The line containing "You are a computer-use agent. 761x502 pixels." and every line after it, through the end of the material: copy these exactly and nothing else, leaving pictures out.

=-=-=-=-=

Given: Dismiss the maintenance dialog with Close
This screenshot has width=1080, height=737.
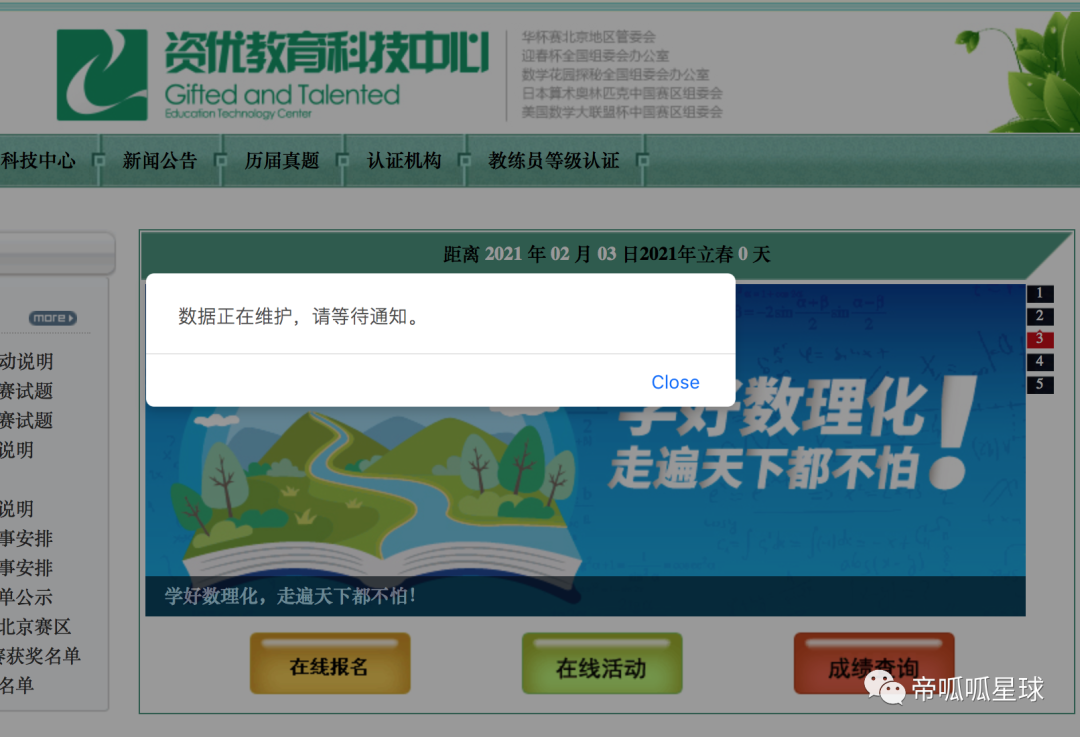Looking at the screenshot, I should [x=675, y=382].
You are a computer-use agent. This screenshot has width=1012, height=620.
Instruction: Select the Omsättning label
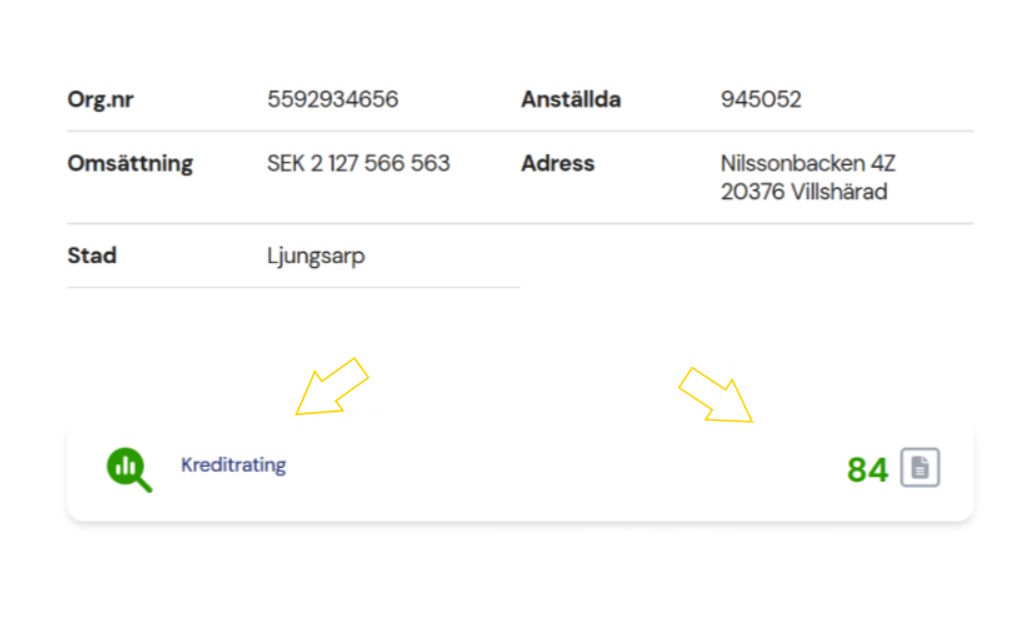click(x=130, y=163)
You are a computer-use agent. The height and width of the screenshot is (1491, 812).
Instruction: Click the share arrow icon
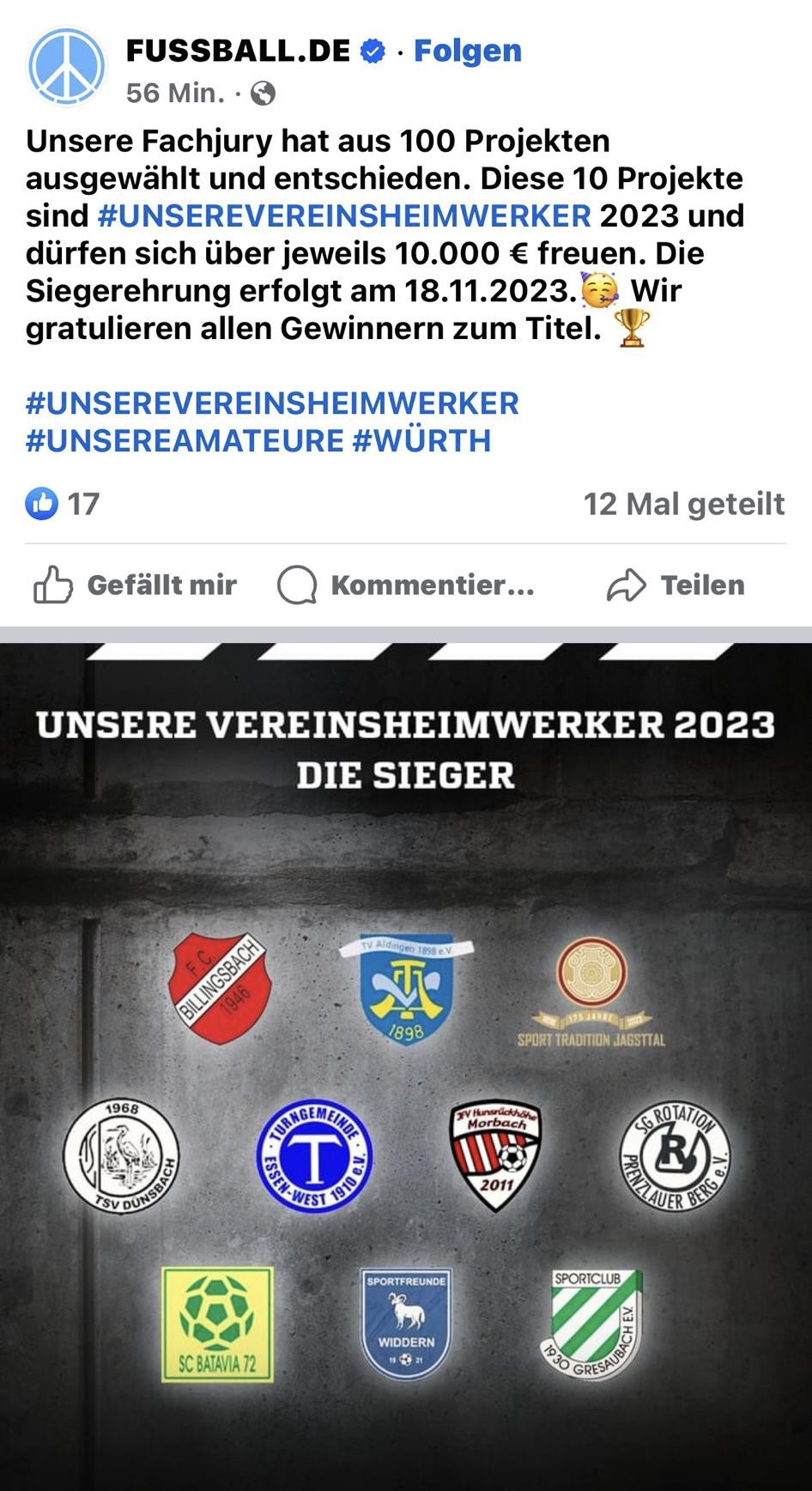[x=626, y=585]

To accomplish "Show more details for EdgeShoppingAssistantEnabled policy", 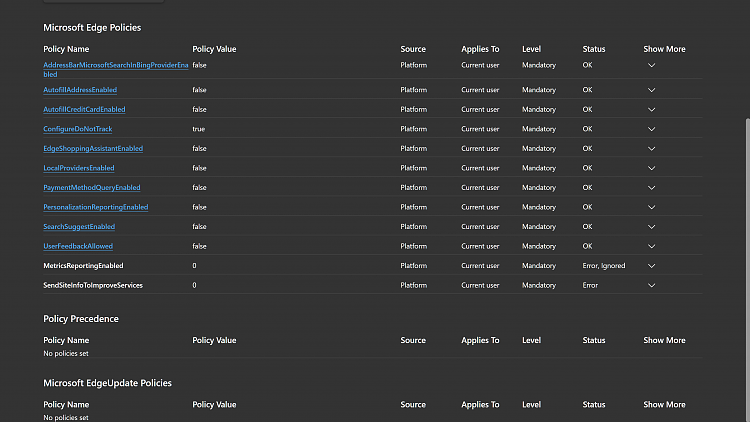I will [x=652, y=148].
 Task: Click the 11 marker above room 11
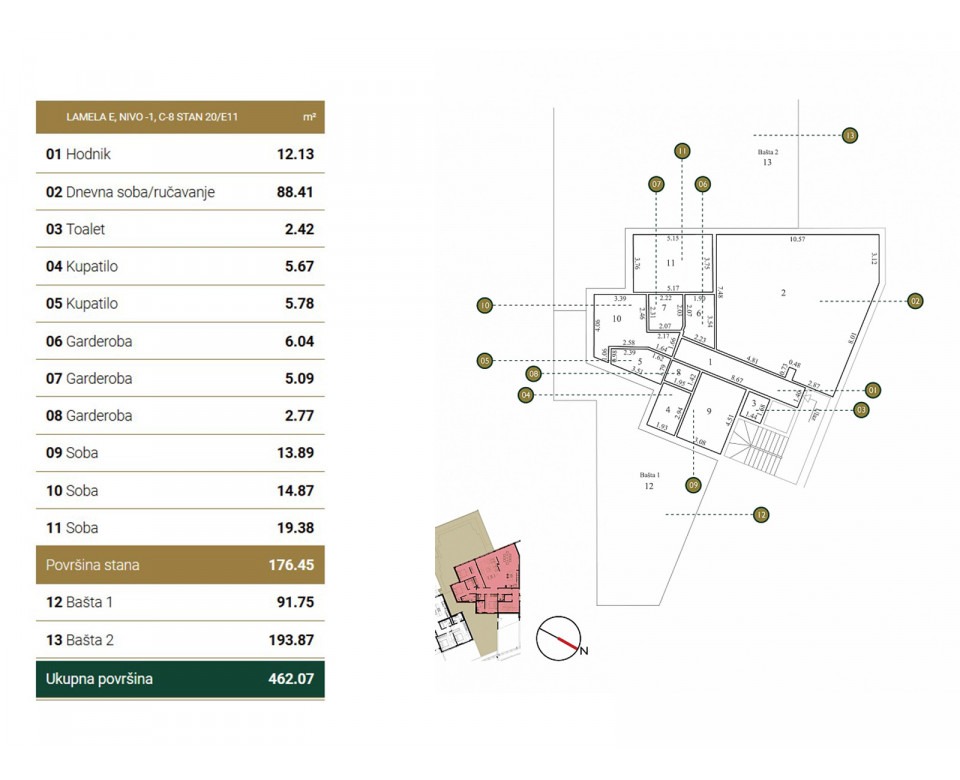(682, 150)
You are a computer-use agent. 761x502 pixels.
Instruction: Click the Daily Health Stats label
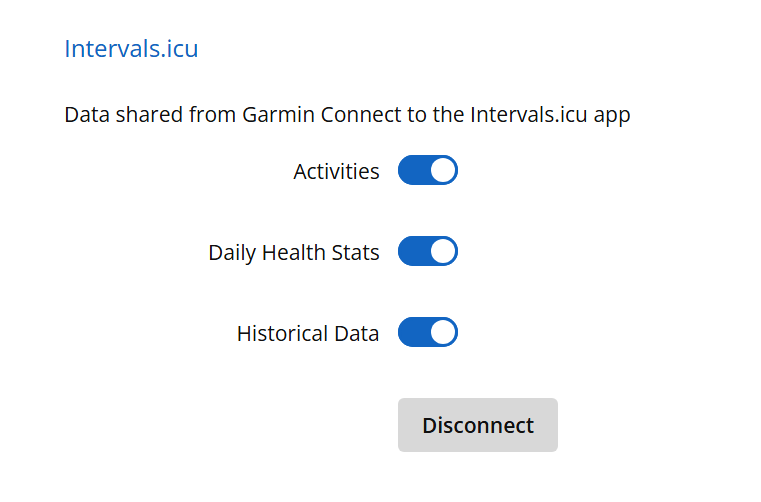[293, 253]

=-=-=-=-=

▸ SOLUTION FOR THIS TASK:
You are a computer-use agent. 761x502 pixels.
Instruction: Click the Daily Health Stats label
[293, 253]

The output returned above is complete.